コミュニティを事業の重要戦略に位置づける
高橋(HiCustomer) 本日はカスタマーサクセスの中でも「コミュニティ」をテーマに、運営のTipsにとどまらない根本的な考え方についてもお聞きしたいです。まずは橘さんと降井さんのカスタマーサクセスへの関わり方を教えてください。
橘(弁護士ドットコム) 取締役かつクラウドサイン事業の責任者を務めています。ユーザーにひとつでも多くの契約をクラウドサインで実施してもらい、共に社会を変えていかねばならないという使命感を持っています。
降井(弁護士ドットコム) マーケティング組織の立場から、導入直後のお客様へのオンボーディングセミナーや、ユーザー会、コミュニティに携わっています。
高橋 コミュニティへ注力するきっかけとなった出来事はありますか。
橘 2020年10月に山梨県にある「はんこの里」を訪れ、歴史について学びました。150年ほど前に生まれたはんこは当時「便利だけれど、偽造がしやすい危ないツール」と思われていたそうです。それから当時の役人や法律家たちが、汗をかいて全国的な業務フロー改革を行った結果、国民的なツールになったわけです。
これは、少し前までの電子契約の状況と非常に似ています。電子契約も「便利そうだけど、セキュリティレベルが不安」という声が数年前まではありました。2020年以降の法改正の流れを受け、まさにいま少しずつ変化しています。ここからさらに、国民的なツールへと進化させ、社会を変えるためには、ユーザーの皆さまの力が必要不可欠だと考え、2021年度は私の直下でコミュニティのプロジェクトを立ち上げました。
高橋 単なるツール活用ではなく、一緒に社会を変えていく──そのためにはユーザーとの取り組みをより深める必要があったのですね。

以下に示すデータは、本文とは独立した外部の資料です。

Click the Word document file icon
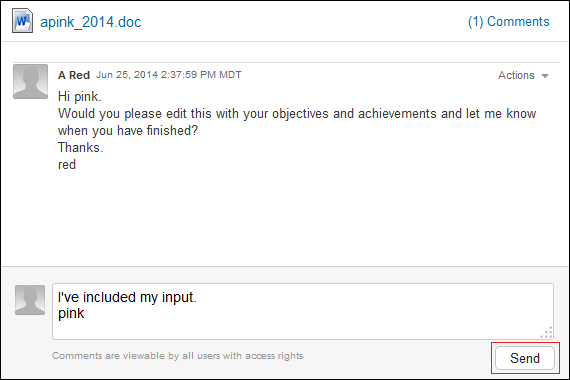click(x=23, y=21)
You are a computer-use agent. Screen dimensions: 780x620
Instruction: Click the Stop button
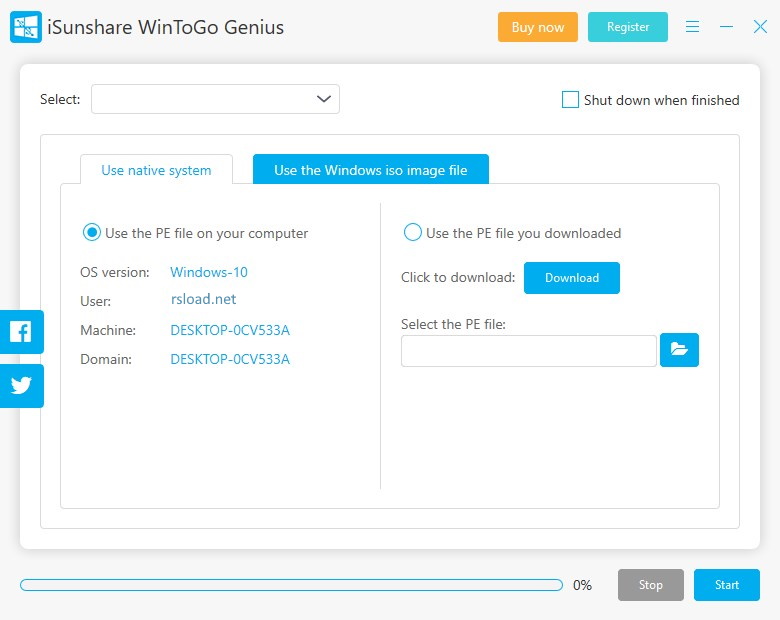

橘 社としても2021年度の事業戦略において、「市場戦略」「製品戦略」と同列の3つめの柱として「コミュニティ」を位置づけました。カスタマーサクセス施策のひとつ、ではなく全社的な取り組み、という意識が浸透しています。
戦略として位置づけるにあたり急成長SaaSの代表格であるSalesforceのユーザーコミュニティにも注目しました。Salesforceが提供する認定資格制度やユーザー同士が仲間となって学ぶことができる仕組みこそが同社の成長の源泉であると私は考えたのです。コミュニティ活動はSaaS企業の成長において、大きいファクターになると理解しています。